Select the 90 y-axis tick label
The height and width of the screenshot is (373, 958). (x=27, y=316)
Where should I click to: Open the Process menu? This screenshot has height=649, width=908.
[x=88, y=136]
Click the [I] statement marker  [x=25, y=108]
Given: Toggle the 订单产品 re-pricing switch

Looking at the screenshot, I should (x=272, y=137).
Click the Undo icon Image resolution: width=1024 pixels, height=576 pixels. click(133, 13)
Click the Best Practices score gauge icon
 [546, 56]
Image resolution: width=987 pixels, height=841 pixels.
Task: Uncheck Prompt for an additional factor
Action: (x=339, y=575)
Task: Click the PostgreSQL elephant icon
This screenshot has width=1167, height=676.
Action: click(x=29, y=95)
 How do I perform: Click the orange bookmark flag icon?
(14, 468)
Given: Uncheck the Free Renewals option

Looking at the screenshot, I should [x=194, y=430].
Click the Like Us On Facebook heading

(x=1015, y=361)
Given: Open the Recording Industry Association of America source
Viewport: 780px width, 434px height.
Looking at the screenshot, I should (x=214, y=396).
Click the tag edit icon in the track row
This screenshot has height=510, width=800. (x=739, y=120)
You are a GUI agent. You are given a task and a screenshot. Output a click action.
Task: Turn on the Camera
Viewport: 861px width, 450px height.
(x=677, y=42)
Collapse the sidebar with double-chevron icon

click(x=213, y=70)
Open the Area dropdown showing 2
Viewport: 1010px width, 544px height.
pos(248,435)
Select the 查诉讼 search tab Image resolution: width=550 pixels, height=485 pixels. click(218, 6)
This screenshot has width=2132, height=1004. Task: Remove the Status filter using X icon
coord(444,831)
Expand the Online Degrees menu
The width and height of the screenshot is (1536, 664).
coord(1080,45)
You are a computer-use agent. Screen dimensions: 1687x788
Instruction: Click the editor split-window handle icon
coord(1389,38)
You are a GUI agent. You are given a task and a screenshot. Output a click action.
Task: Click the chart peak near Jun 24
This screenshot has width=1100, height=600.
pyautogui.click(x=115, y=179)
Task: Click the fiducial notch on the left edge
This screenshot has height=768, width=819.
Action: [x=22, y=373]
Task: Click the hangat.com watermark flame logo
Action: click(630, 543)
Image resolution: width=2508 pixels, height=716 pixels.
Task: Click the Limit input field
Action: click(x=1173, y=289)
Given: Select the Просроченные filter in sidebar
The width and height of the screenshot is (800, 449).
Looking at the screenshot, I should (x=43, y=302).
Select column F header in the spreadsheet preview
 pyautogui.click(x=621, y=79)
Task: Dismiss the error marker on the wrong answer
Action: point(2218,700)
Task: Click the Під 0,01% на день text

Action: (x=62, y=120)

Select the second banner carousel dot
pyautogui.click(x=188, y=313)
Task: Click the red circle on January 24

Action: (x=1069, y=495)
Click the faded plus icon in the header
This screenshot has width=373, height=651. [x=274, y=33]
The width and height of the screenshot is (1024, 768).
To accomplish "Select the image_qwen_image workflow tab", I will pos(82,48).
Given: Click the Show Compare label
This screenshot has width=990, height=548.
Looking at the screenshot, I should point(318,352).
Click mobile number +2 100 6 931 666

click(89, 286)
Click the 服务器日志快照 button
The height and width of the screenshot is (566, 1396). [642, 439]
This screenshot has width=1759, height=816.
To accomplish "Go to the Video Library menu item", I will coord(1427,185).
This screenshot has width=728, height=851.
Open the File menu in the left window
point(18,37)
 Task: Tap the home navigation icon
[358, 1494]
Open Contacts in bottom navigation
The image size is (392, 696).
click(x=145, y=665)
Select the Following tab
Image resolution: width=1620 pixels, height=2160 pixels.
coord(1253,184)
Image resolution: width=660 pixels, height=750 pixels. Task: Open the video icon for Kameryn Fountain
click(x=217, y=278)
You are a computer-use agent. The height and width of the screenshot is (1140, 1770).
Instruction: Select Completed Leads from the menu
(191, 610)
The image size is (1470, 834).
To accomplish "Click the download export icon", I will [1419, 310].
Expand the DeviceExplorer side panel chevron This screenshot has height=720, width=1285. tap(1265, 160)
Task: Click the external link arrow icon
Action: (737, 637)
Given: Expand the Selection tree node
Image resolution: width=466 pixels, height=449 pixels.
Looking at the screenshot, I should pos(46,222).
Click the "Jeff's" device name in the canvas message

(Task objective)
Repeat the whole listing verbatim.

(Written response)
Select the 90 y-axis tick label
The height and width of the screenshot is (373, 958). (x=27, y=316)
Where should I click to: Open the Process menu? This screenshot has height=649, width=908.
[x=88, y=136]
Click the [I] statement marker  [x=25, y=108]
Given: Toggle the 订单产品 re-pricing switch

Looking at the screenshot, I should (x=272, y=137).
Click the Undo icon Image resolution: width=1024 pixels, height=576 pixels. click(133, 13)
Click the Best Practices score gauge icon
 [546, 56]
Image resolution: width=987 pixels, height=841 pixels.
Task: Uncheck Prompt for an additional factor
Action: (x=339, y=575)
Task: Click the PostgreSQL elephant icon
This screenshot has width=1167, height=676.
Action: click(x=29, y=95)
 How do I perform: Click the orange bookmark flag icon?
(14, 468)
Given: Uncheck the Free Renewals option

Looking at the screenshot, I should [x=194, y=430].
Click the Like Us On Facebook heading

(x=1015, y=361)
Given: Open the Recording Industry Association of America source
Viewport: 780px width, 434px height.
Looking at the screenshot, I should (x=214, y=396).
Click the tag edit icon in the track row
This screenshot has height=510, width=800. (x=739, y=120)
You are a GUI agent. You are given a task and a screenshot. Output a click action.
Task: Turn on the Camera
Viewport: 861px width, 450px height.
(x=677, y=42)
Collapse the sidebar with double-chevron icon

click(x=213, y=70)
Open the Area dropdown showing 2
Viewport: 1010px width, 544px height.
pos(248,435)
Select the 查诉讼 search tab Image resolution: width=550 pixels, height=485 pixels. click(218, 6)
This screenshot has width=2132, height=1004. Task: Remove the Status filter using X icon
coord(444,831)
Expand the Online Degrees menu
The width and height of the screenshot is (1536, 664).
coord(1080,45)
You are a computer-use agent. Screen dimensions: 1687x788
Instruction: Click the editor split-window handle icon
coord(1389,38)
You are a GUI agent. You are given a task and a screenshot. Output a click action.
Task: Click the chart peak near Jun 24
This screenshot has width=1100, height=600.
pyautogui.click(x=115, y=179)
Task: Click the fiducial notch on the left edge
This screenshot has height=768, width=819.
Action: [x=22, y=373]
Task: Click the hangat.com watermark flame logo
Action: click(630, 543)
Image resolution: width=2508 pixels, height=716 pixels.
Task: Click the Limit input field
Action: click(x=1173, y=289)
Given: Select the Просроченные filter in sidebar
The width and height of the screenshot is (800, 449).
Looking at the screenshot, I should (x=43, y=302).
Select column F header in the spreadsheet preview
 pyautogui.click(x=621, y=79)
Task: Dismiss the error marker on the wrong answer
Action: point(2218,700)
Task: Click the Під 0,01% на день text

Action: (x=62, y=120)

Select the second banner carousel dot
pyautogui.click(x=188, y=313)
Task: Click the red circle on January 24

Action: (x=1069, y=495)
Click the faded plus icon in the header
This screenshot has width=373, height=651. [x=274, y=33]
The width and height of the screenshot is (1024, 768).
To accomplish "Select the image_qwen_image workflow tab", I will pos(82,48).
Given: Click the Show Compare label
This screenshot has width=990, height=548.
Looking at the screenshot, I should point(318,352).
Click mobile number +2 100 6 931 666

click(89, 286)
Click the 服务器日志快照 button
The height and width of the screenshot is (566, 1396). [642, 439]
This screenshot has width=1759, height=816.
To accomplish "Go to the Video Library menu item", I will coord(1427,185).
This screenshot has width=728, height=851.
Open the File menu in the left window
point(18,37)
 Task: Tap the home navigation icon
[358, 1494]
Open Contacts in bottom navigation
The image size is (392, 696).
click(x=145, y=665)
Select the Following tab
Image resolution: width=1620 pixels, height=2160 pixels.
coord(1253,184)
Image resolution: width=660 pixels, height=750 pixels. Task: Open the video icon for Kameryn Fountain
click(x=217, y=278)
You are a computer-use agent. The height and width of the screenshot is (1140, 1770).
Instruction: Select Completed Leads from the menu
(191, 610)
The image size is (1470, 834).
To accomplish "Click the download export icon", I will [1419, 310].
Expand the DeviceExplorer side panel chevron This screenshot has height=720, width=1285. tap(1265, 160)
Task: Click the external link arrow icon
Action: (737, 637)
Given: Expand the Selection tree node
Image resolution: width=466 pixels, height=449 pixels.
Looking at the screenshot, I should pos(46,222).
Click the "Jeff's" device name in the canvas message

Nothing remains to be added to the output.